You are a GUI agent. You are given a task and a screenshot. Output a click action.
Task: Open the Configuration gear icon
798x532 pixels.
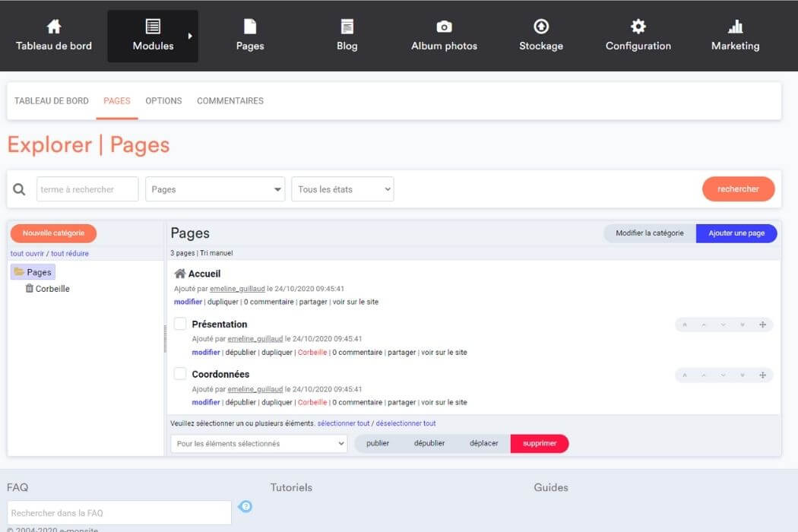point(638,25)
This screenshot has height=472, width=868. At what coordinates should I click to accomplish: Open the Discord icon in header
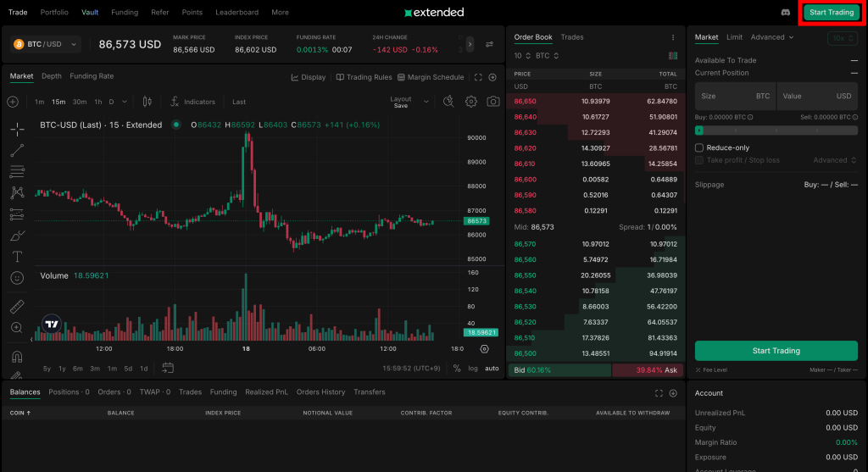tap(784, 13)
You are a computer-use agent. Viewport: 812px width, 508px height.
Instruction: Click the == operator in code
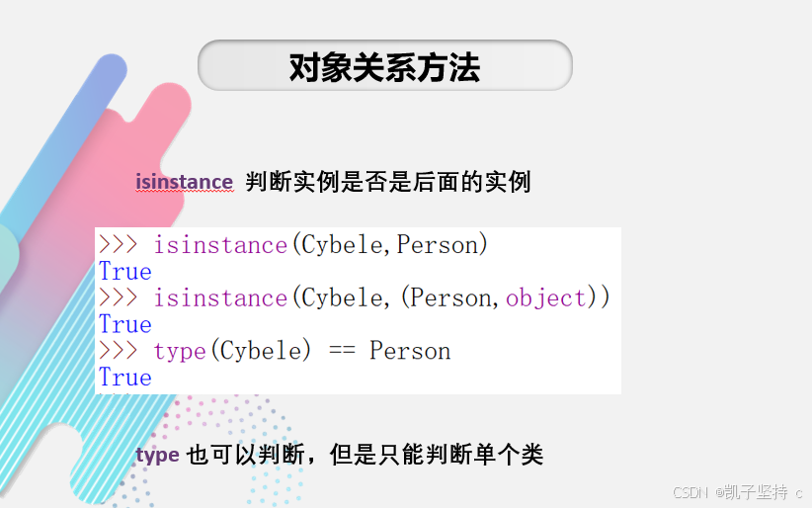pyautogui.click(x=342, y=351)
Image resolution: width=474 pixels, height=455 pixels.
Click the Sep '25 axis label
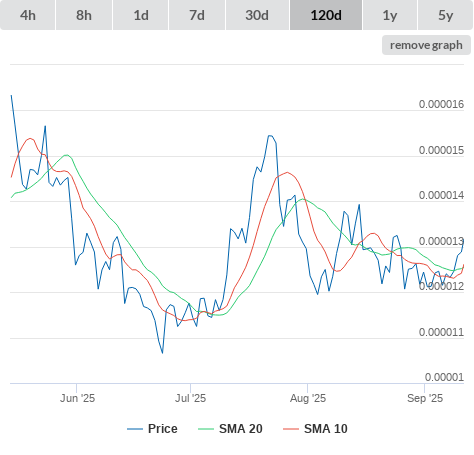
==*==
__What needs to be done__.
Give the count of lines in the listing above that hold the word "agent", and say nothing else.

__Solution to this exercise__.
2